UC Santa Barbara faculty Anthony Barbieri, Chinese history professor, and Sherene Seikaly, associate professor of history, received $60,000 each in research grants from the National Endowment for the Humanities to fund their prospective research projects. 

Seikaly received the news that she was awarded the endowment after applying for it her second time shortly before Christmas. Courtesy of UCSB

According to the National Endowment for the Humanities website, the organization “ is one of the largest funders of humanities programs in the United States” and achieves its mission of promoting excellence in the humanities by “awarding grants for top-rated proposals examined by panels of independent, external reviewers.” 

Seikaly said she previously applied for the fellowship but was unsuccessful,” and received the news that she was awarded the endowment after applying again shortly before Christmas. 

“I applied again, in the midst of the pandemic,” she said. “I asked two mentors to write on my behalf about my project. And just before Christmas of this year, I received really unexpected news — I had received a grant. I feel really humbled and honored to have received it.”

Professor Barbieri plans to use the grant to create an English translation of a text originating in 81 BCE titled “Discourses on Salt and Iron.”

“I will spend that time translating this ancient text called the Yán to learn the discourses on salt and iron, which doesn’t exist in an English translation in its entirety,” Barbieri said. “About 40% of it was translated about 90 years ago by someone, and so it doesn’t have a complete English translation, unlike many of the great classic works of Chinese civilization.”

The text is a written recording of a debate held in the imperial court of the Han dynasty that discussed national economic policies.

“The young emperor asked these people to debate the current policy, which was to nationalize the industries of salt and iron production,” Barbieri said. ​​”The state had taken over these very profitable industries about 40 years earlier, in order to boost revenue for a huge war they had with the northern nomads on the other side of the Great Wall … but there were a lot of difficulties that people had with these state monopolies.”

However, according to Barbieri, the debate broke off into discussion of nearly every economic trouble that Ancient China had at the time. 

“It quickly went off the rails and suddenly, the critics of the government started bringing up all sorts of other issues like the inequality of wealth, wealth distribution, conspicuous consumption by the wealthy, problems of unemployment, problems of foreign trade and for interaction,” Barbieri said. 

The debate’s deviation from its original topic has made for fascinating research material for historians.

“The debate covers basically everything that an economic historian would want to know about Ancient China in 60 chapters, and so this is why it’s such an important text,” Barbieri said.

Professor Seikaly plans to use the grant to fund research for her second novel “From Baltimore to Beirut: On the Question of Palestine,” which tells the life story of her great-grandfather Naim Cotran.

“This project was born out of a very fortuitous and accidental realization six months after my book, ‘Men of Capital: Scarcity and Economy in Mandate Palestine’ came out, when I inadvertently realized that I had written that book about my family without even knowing it,” Seikaly said.

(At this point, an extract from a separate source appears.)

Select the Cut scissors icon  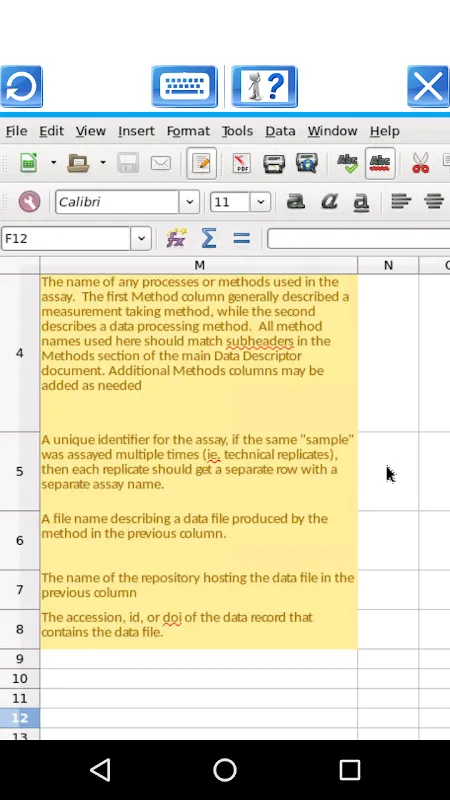(420, 163)
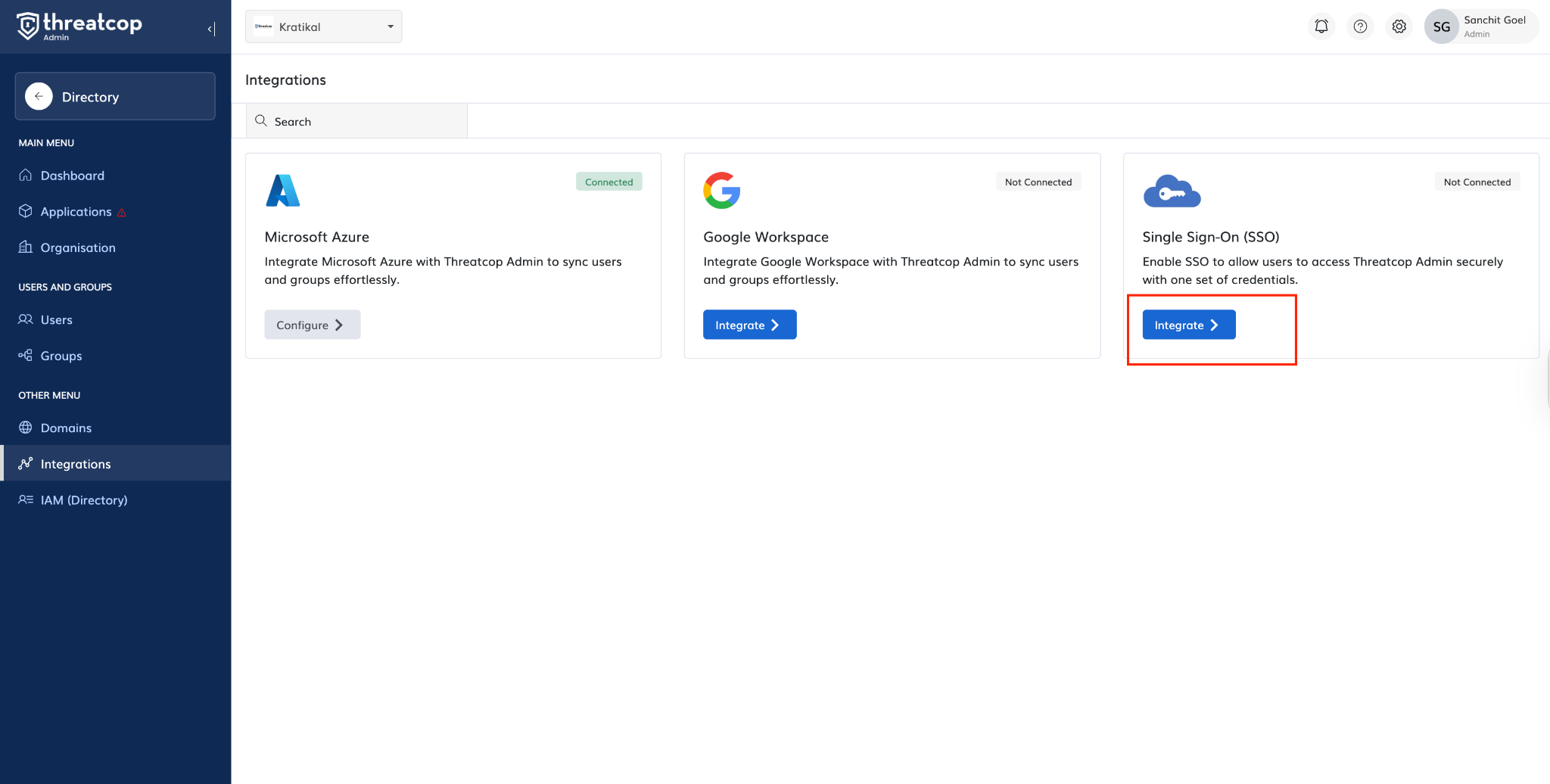This screenshot has height=784, width=1550.
Task: Click Configure on the Microsoft Azure card
Action: [x=312, y=325]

Seikaly described how she discovered files and documents that told her great-grandfather’s story while doing a favor for her aunt. She found connections between her great-grandfather’s file and the research she conducted for her first book, and discovered that lawyer and economic thinker Fu’ad Saba, who she discussed in the beginning of her first book, had assisted her great-grandfather with a land dispute. 

“It was really kind of almost spooky, finding out that my great-grandfather had been sort of haunting me without me knowing it for the last 10 years, that I had been following in his footsteps without really knowing it,” Seikaly said.

Seikaly said the novel will follow the “unique” and “unexpected” life of her great-grandfather, who grew up in Palestine and fled his home country during the 1948 Palestinian exodus.  

“He’s born in Palestine in 1879, and he received his medical degree at the University of Maryland at the turn of the century. He then serves in Sudan as a colonial official under the Anglo-Egyptian rule during World War One. He comes back to Palestine … and then in 1948, like all Palestinians, his homeland is dismembered and he becomes a refugee in Lebanon,” Seikaly said. 

According to Seikaly, the novel will explore complicated concepts of refugeeism.

“I want to follow my great grandfather’s life at each of these stations in Baltimore, Sudan, Palestine and Lebanon to tell a story that complicates how we think about who is the perpetrator and who is the victim, who is the colonial official and who is the refugee,” Seikaly said.

A version of this article appeared on p. 5 of the Feb. 3, 2022, print edition of the Daily Nexus.